An inability to cope with South Africa's powerful driving maul - Gatland later pondered if his side had done enough preparatory work in that facet of play - was evident in the second try.

But it was another momentary lapse in concentration and cogent decision-making that ultimately took the game away from Wales.

South Africa's winning try stemmed from a towering kick from replacement Wille Le Roux that almost went straight up into the air. James Hook failed to claim it, but Wales were slow to react to the danger.

Two more of South Africa's returning old guard, Fourie Du Preez and Jaque Fourie, were alive to the possibilities, however. Rhys Priestland, covering across, dithered momentarily as he allowed Du Preez's kick to bounce, giving Fourie time to steal in and send Du Preez away with the winning play.

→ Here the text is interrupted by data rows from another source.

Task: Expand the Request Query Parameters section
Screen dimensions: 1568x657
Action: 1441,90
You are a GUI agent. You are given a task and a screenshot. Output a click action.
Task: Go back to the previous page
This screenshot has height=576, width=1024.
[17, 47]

The officials might not have spotted that Fourie started his chase from an offside position, but Gatland was frustrated none of his own players had seen fit to point it out to referee Alain Rolland.

"Maybe if we had been a bit quicker we could have asked the referee to go to the TMO to check everything was OK," he observed. "At 15-17, rather than it being a try to them under the posts, it could have been a penalty to us on halfway. Those are big moments in the game."

All of which leaves Wales playing their annual game of catch-up, it seems. Evidence suggests they play better the longer they are together, so they may well go on to achieve the three wins out of four Gatland believes would now represent a "reasonably satisfying" autumn.

Argentina - who won in Cardiff 12 months ago - are next up, and Wales will have to do without Jonathan Davies, and possibly Adam Jones as well, after they picked up injuries in the Springboks defeat. Tonga and recent nemesis Australia follow.

"Every autumn we want to play the best teams in the world because that is what prepares us," Gatland added. "But ironically it is almost like pre-season for us, getting ready for the Six Nations.

"We don't want it to be like that, we want to hit the ground running and be good enough to beat these sides."

Getting up to speed physically is one thing. Getting minds attuned to Test-match intensity is clearly another.